Single Sign On (SSO) is a session/user authentication process that allows a user to provide their credentials once in order to access multiple applications. The single sign on authenticates the user to access all the applications he or she has been authorized to access, without having to log in again.

To add or change a SSO integration, submit a Service Request via ServiceNow

We offer three types of SSO to campus technologists: OpenID Connect (OIDC), Central Authentication Server (CAS) and Security Assertion Markup Language (SAML). Click the links below to find out more about each protocol.

OIDC

OpenID Connect (OIDC) is a widely adopted standard for SSO. If you want to integrate a third-party application with CalNet SSO then you will most likely use OIDC or SAML. OIDC can also be used for campus-developed applications to provide SSO integration with CalNet ID and 2-Step (multifactor) authentication.
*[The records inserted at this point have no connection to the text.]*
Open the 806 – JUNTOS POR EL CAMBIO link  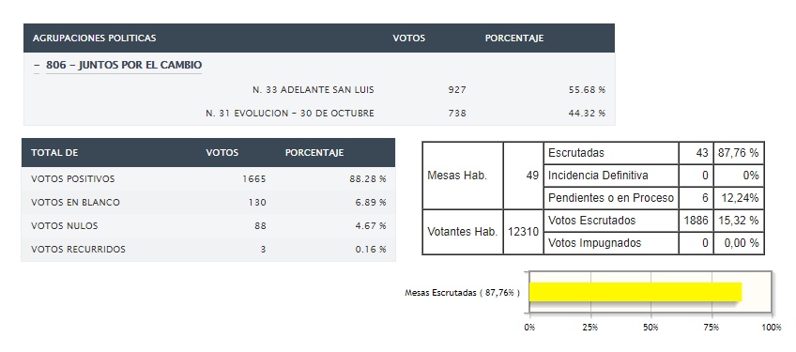point(124,66)

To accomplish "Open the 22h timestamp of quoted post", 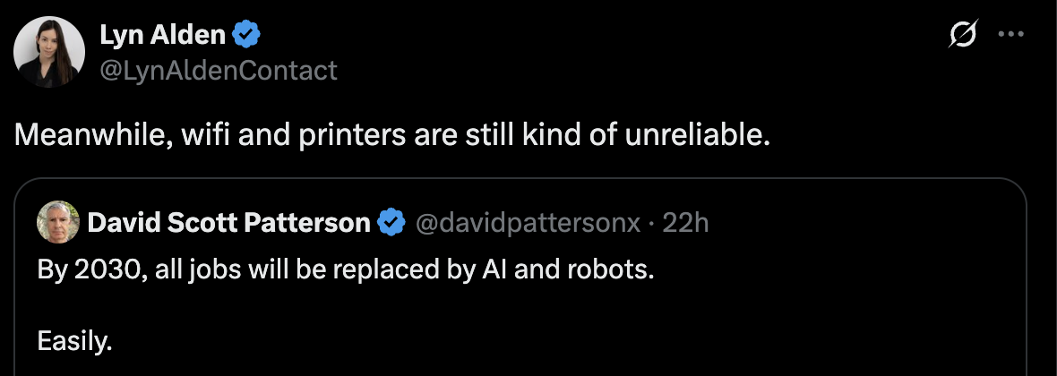I will coord(685,223).
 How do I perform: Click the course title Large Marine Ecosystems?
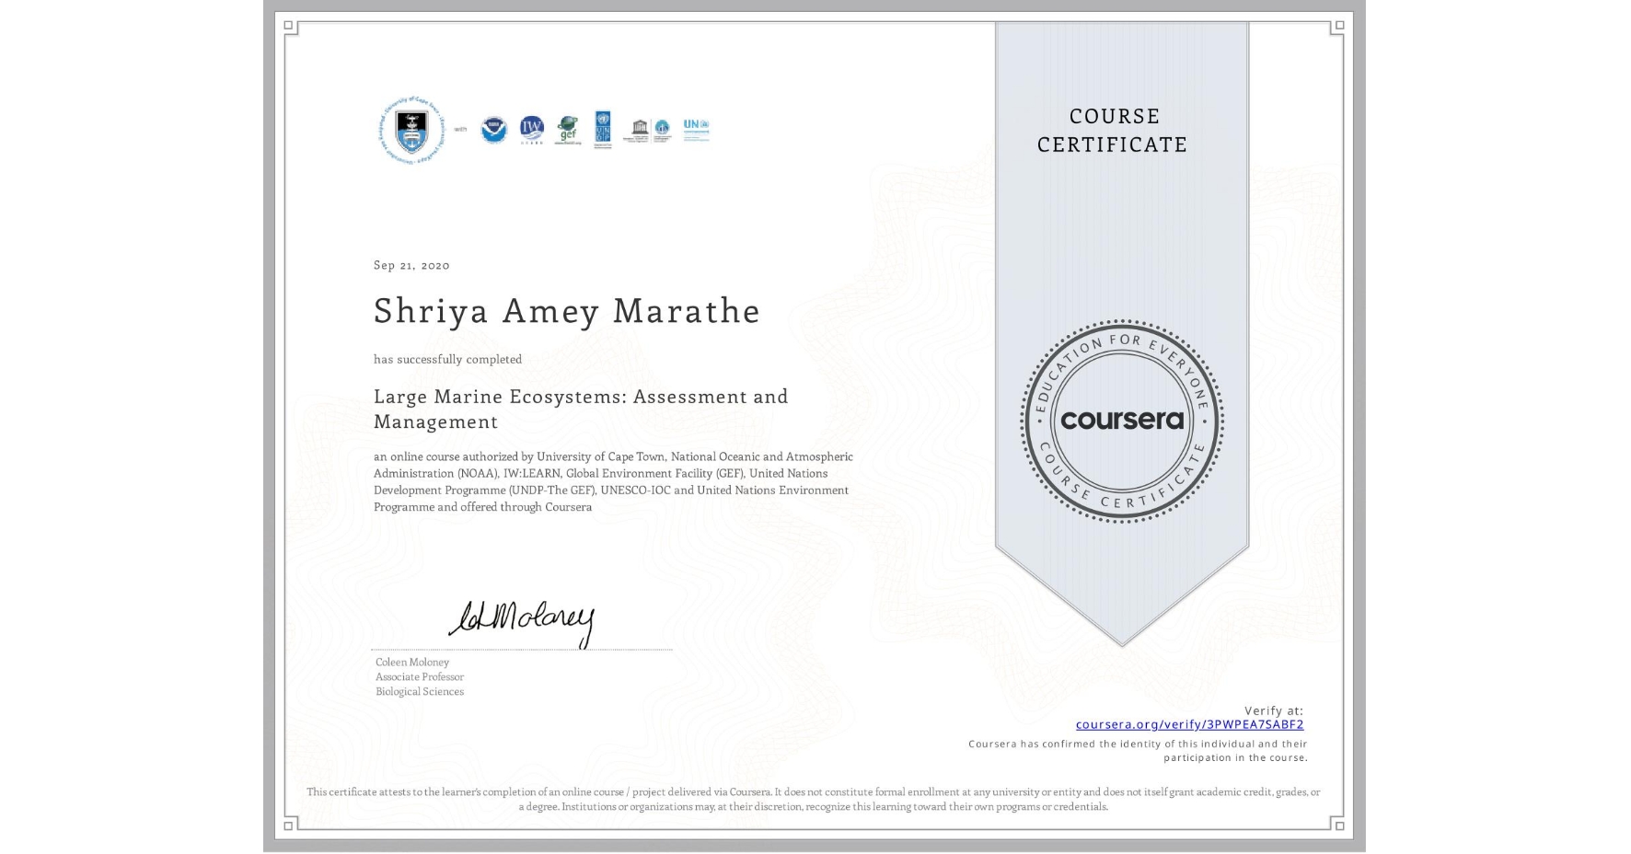tap(580, 397)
There are OIDC libraries available for most major application programming languages and frameworks.

CAS Protocol

CAS is generally used for campus-developed applications to provide SSO integration with CalNet ID and 2-Step (multifactor) authentication. There are CAS integrations available for most major application programming languages and frameworks.

SAML Protocol

SAML is the widely adopted standard for SSO and federation. If you want to integrate a third-party application with CalNet SSO then you will most likely use SAML.  For example, bMail, Box, and DocuSign are integrated with CalNet SSO using SAML.

Coarse Grained Authorization

If you want to restrict access to your service to specific campus populations, you can use coarse grained authorization to enforce authorization. Example: you can use standard affiliations such as STUDENT-TYPE-REGISTERED or EMPLOYEE-TYPE-STAFF to allow access to your service; you can also create an ad hoc authorization group.